“I feel sure, John, that if I had picked up a novel containing that prologue my curiosity would have been piqued; that I would have been anxious to read on to see how the author had made his story harmonize with his melancholy text.”
“I remember,” said Fenton, lighting a fresh cigar, and rambling on musingly, “that when I conceived the story I was actuated by the feeling that men take themselves and their affairs too seriously. There seemed to me to be something grimly ludicrous about the vast majority of men, who fuss around for a few years on an insignificant planet in an out-of-the-way corner of space, as if they had been placed here for eternity, and were individually of tremendous significance to the universe at large. I worked out the story on lines intended to show, in a comparatively small compass, that we are as powerless and unimportant in the infinite realm of existence as the foolish little flies that buzz so loud on a summer’s day. If I should rewrite the story to-day, I am not quite sure that I should take so hopeless a view of the significance of human life. As I have grown older, I have become more inclined to think that no man has a right to consider himself of no importance in the tout ensemble of the universe; not, at least, until it is proved conclusively that there is no such thing as a soul possessing eternal life. At all events, if we are ephemeræ, I am sure that one fly has as much right as another to the sunshine of the noonday. And so I make of an economic theory a religion,—for want of a better.” Fenton’s sarcastic smile played across his mouth again as he ceased speaking.
Richard had put on his overcoat, and was holding out his hand for the manuscript of Fenton’s novel.

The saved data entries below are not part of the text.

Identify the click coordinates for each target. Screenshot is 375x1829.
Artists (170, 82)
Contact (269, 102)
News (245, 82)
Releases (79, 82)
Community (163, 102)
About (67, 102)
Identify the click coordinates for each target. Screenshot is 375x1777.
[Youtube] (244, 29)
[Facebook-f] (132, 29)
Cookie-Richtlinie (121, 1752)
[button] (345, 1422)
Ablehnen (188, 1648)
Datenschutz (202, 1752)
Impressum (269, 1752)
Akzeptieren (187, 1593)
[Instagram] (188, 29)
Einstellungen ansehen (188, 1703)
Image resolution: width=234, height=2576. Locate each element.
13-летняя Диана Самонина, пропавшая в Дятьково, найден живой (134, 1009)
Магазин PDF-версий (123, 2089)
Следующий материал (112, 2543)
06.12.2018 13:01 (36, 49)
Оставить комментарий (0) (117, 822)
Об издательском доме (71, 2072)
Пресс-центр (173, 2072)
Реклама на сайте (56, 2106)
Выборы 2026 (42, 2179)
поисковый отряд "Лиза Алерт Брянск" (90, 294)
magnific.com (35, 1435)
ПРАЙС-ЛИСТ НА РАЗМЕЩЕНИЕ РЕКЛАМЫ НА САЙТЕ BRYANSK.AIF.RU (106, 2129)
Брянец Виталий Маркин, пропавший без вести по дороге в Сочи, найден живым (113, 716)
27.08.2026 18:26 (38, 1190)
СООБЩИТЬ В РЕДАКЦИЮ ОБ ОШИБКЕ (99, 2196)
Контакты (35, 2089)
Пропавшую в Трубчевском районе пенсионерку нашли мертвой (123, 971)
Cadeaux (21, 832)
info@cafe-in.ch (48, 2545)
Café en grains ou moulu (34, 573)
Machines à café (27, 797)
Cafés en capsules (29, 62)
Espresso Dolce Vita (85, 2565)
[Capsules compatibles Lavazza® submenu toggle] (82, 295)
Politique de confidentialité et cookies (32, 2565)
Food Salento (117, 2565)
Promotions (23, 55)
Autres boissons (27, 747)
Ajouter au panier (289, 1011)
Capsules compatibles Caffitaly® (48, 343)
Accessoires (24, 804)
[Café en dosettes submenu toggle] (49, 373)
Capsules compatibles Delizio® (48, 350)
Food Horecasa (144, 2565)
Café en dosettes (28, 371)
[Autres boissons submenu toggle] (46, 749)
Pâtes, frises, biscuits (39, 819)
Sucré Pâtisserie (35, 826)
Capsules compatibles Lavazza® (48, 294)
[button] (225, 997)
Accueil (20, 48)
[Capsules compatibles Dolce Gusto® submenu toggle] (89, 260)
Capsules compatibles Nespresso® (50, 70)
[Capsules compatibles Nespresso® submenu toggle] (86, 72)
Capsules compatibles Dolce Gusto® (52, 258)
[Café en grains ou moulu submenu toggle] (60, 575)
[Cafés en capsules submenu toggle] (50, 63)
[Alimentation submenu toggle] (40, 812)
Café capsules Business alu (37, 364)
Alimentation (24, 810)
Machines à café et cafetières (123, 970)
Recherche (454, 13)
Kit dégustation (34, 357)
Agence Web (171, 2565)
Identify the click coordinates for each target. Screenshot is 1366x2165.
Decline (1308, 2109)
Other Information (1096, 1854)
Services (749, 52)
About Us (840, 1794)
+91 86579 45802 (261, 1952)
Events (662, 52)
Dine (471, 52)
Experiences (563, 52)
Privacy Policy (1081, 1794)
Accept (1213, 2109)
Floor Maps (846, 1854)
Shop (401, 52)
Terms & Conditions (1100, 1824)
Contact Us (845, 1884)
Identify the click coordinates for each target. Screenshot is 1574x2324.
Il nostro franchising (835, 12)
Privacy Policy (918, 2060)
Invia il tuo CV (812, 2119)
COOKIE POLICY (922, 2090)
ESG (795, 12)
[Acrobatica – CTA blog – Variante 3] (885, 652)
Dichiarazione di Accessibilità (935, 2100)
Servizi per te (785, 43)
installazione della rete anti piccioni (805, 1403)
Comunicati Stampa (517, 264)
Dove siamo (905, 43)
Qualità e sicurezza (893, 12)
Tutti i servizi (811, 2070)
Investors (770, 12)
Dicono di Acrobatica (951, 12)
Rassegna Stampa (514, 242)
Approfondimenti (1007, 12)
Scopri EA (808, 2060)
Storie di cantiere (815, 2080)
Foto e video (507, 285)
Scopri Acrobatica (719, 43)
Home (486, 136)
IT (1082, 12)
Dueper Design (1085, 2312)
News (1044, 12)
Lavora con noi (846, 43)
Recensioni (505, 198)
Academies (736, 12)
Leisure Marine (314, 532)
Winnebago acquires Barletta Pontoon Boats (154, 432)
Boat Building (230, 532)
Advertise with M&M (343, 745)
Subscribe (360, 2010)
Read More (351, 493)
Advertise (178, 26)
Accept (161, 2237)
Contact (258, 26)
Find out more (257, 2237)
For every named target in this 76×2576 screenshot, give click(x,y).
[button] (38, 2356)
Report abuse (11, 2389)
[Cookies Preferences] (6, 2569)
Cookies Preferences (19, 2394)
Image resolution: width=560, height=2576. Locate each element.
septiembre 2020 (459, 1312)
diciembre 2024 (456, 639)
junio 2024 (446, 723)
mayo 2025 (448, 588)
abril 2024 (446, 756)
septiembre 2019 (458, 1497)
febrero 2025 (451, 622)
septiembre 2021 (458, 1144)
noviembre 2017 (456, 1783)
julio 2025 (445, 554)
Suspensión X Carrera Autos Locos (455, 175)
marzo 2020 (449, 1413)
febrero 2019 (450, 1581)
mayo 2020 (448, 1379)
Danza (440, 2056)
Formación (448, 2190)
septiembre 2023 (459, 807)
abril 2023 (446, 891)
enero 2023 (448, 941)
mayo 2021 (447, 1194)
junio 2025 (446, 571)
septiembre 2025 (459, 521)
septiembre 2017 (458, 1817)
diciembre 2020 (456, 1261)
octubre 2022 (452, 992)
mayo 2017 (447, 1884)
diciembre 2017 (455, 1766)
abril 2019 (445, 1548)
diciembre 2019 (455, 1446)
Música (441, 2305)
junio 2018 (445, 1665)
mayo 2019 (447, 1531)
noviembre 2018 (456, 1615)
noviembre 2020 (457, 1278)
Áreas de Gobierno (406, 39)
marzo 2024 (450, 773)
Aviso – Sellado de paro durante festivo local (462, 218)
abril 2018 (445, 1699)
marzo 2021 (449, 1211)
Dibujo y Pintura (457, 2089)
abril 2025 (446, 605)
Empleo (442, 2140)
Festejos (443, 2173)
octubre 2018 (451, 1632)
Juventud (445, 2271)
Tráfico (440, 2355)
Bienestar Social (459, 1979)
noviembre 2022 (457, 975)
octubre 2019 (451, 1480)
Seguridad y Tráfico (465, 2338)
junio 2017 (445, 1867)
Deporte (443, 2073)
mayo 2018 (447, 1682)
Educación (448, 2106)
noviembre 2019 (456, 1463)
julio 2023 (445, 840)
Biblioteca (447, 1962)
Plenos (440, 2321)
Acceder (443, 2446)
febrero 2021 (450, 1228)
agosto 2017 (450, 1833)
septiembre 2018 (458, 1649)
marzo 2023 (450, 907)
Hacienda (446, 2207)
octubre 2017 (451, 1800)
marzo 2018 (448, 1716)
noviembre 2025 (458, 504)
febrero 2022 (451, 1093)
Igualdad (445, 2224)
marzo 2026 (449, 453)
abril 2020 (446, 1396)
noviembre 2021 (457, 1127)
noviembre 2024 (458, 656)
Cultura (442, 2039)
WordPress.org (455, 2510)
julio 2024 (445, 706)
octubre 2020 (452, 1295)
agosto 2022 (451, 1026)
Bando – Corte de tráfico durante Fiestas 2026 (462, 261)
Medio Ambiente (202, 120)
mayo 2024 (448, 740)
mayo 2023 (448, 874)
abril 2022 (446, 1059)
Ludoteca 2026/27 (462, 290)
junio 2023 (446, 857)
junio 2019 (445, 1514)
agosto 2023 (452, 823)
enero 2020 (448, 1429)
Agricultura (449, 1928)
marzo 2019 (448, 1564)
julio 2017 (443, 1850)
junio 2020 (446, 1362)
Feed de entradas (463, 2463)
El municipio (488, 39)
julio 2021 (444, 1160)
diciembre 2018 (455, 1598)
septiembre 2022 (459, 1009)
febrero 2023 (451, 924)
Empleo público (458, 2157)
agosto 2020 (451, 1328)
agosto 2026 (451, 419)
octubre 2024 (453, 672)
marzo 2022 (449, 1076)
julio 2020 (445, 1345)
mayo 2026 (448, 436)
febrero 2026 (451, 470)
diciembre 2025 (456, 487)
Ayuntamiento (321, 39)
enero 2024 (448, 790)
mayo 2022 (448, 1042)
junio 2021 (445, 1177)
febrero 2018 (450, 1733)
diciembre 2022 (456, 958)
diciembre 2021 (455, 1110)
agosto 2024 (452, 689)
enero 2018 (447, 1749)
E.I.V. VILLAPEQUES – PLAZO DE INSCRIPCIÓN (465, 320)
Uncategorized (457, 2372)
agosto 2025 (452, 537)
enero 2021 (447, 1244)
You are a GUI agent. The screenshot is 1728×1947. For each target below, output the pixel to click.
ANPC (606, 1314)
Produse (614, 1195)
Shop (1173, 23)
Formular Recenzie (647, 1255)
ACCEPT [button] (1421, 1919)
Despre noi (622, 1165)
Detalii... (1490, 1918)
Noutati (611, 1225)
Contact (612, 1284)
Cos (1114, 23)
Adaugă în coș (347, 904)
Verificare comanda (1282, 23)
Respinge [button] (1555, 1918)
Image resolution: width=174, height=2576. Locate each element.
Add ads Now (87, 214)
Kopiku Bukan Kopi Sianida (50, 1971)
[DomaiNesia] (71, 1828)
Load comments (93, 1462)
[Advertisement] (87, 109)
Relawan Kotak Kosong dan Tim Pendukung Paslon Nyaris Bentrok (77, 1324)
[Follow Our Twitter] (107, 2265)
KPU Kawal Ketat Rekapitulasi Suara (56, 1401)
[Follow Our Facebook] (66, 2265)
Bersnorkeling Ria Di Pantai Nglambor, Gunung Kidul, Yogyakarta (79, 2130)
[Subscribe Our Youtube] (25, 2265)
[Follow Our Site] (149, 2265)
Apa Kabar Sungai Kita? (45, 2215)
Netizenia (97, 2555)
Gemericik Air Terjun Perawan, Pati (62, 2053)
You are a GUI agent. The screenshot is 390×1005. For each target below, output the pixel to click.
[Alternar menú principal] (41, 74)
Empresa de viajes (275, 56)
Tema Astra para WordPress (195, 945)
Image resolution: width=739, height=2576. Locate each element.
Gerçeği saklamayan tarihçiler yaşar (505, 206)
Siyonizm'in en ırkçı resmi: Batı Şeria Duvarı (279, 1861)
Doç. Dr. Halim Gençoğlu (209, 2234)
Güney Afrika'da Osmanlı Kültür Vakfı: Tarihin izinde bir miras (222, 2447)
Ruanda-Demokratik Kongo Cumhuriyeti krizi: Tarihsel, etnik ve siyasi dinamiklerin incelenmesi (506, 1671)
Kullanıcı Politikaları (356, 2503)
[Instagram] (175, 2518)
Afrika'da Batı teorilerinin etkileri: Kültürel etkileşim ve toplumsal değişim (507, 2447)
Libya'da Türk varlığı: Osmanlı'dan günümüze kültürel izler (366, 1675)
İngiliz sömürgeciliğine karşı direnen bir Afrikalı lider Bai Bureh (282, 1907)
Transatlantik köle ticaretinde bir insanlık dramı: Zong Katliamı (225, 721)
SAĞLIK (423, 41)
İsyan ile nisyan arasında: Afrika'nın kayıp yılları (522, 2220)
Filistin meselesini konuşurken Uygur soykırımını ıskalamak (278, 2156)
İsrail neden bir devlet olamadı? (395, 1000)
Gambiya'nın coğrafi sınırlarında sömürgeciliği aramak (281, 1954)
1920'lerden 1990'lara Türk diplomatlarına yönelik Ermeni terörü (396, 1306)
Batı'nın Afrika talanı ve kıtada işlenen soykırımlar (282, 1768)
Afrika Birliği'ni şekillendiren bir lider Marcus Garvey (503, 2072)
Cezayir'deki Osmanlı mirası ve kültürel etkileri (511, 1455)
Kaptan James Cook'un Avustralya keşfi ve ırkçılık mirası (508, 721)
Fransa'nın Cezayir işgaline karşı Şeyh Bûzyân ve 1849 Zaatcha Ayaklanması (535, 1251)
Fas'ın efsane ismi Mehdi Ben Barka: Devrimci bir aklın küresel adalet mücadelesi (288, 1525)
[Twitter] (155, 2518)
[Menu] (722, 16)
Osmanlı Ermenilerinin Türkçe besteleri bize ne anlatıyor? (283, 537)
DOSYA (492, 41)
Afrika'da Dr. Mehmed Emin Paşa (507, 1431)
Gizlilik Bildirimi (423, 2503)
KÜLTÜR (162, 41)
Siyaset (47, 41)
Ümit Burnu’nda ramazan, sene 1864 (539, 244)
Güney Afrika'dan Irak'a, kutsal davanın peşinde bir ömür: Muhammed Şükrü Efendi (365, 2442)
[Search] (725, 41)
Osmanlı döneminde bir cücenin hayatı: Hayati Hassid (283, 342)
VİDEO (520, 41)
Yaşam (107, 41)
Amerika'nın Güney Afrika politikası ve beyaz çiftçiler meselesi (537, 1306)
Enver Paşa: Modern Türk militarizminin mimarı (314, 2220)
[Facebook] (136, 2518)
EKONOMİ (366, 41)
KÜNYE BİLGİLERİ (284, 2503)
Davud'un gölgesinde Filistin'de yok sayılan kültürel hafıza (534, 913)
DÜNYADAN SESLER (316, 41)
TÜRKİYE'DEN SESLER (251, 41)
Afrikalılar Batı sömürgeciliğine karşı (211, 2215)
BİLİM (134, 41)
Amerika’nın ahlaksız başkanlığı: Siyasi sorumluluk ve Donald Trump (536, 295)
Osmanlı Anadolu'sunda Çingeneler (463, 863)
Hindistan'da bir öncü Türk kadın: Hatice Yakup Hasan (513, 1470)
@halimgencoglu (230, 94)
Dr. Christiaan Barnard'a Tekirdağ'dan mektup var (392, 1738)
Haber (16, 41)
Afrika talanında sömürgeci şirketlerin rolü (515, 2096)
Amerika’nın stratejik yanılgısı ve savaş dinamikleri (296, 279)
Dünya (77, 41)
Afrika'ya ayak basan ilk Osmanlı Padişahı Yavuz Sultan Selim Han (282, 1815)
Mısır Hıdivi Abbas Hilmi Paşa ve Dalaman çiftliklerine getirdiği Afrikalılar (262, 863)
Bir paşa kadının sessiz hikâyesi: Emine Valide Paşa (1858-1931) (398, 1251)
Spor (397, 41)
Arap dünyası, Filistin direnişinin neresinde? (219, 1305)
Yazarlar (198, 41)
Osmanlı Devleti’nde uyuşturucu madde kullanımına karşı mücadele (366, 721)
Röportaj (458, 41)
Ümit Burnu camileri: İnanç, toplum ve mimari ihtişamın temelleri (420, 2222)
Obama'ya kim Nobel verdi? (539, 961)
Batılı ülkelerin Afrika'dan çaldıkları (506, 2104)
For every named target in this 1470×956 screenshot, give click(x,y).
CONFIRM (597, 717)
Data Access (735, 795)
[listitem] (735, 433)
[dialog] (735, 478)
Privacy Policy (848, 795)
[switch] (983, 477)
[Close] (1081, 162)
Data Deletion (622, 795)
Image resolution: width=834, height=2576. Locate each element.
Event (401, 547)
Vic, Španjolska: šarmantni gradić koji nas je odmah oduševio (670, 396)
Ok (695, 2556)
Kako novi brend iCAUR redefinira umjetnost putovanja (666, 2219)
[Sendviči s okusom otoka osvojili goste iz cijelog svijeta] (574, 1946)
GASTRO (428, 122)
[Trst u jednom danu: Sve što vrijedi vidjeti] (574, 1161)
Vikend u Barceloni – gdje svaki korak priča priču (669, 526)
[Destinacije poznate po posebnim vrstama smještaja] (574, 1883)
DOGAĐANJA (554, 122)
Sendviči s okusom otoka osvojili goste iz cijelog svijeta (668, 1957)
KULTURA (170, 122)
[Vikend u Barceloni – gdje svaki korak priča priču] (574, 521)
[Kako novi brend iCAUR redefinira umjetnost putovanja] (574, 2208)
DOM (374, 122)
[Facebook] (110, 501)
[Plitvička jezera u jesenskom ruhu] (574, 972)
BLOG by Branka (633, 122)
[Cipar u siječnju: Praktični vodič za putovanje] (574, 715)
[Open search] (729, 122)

“Let me take the story with me, John,” he said. “I want to read it. I am rather inclined to think, from what I know of the present literary market, that now is the appointed time for you to win fame in the realm of letters.”
Fenton, after a moment’s hesitancy, handed the scroll to his friend.
“I am not ambitious in that line,” he said firmly; “but it will do no harm to have you read the book.”
“And you will go to Mrs. Percy-Bartlett’s with me?” Richard exclaimed smilingly. “I am very glad, John, I assure you. I’m sure that our hostess will feel that you have paid her a great compliment.”
Fenton smiled, almost bitterly; and, as if memory had sharpened his tongue, he said, as he held Richard’s hand a moment,—
“I gave that up long ago, my boy. Paying a compliment to a woman is like giving sugar-plums to a child. It establishes a precedent, and begets an appetite. Never tell a woman a thing you don’t mean, Richard; especially a married woman.”